Au Maroc, on l’appelle « l’or liquide ». Cette huile rare est extraite des graines de l’arganier, un petit arbre qui pousse dans le sud-ouest du pays sur un sol sec et pauvre. Devenue en quelques années l’une des huiles comestibles les plus chères dans le monde, elle est également très prisée par l’industrie cosmétique.
« Nous connaissons l’argan depuis très longtemps, mais depuis quelques années, nous l’utilisons beaucoup plus comme un produit cosmétique, au point que j’ai réussi à créer dans ma propre coopérative, un masque naturel à base d’huile d’argan et d’autres produits naturels que je ne révélerai pas. Ce qui distingue cette huile des d’autres, c’est qu’elle est 100% naturelle et n’a pas d’effets secondaires sur la santé ».

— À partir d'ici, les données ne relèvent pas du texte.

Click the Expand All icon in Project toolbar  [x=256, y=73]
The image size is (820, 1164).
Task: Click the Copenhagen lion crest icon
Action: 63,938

Source de revenus ancestrale pour les agriculteurs de la région, l’huile d’argan est encore extraite par des procédés traditionnels. Il faut en moyenne 20 heures de travail pour en obtenir un seul litre. Le secteur est une véritable aubaine ; ce sont surtout les femmes qui en bénéficient, comme l’explique Khadija Benaiss, directrice de la coopérative Amanar.
« Le secteur de l’huile d’argan emploi un nombre important de femmes qui font vivre plusieurs familles et qui tirent profit économiquement et socialement de cette activité. Je voudrais profiter de cette opportunité pour lancer un appel au ministère de l’agriculture, à l’agence pour la préservation de l’arganier et à la haute commission pour les eaux, les forêts et la désertification afin d’attirer leur attention sur ce secteur qui en a besoin ».
Les coopératives sont en effet fragilisées par des problèmes de gestion, et de formation des adhérentes. Des contraintes qui, sans un réel accompagnement de l’état, risque de profiter aux sociétés privées, au détriment des coopératives.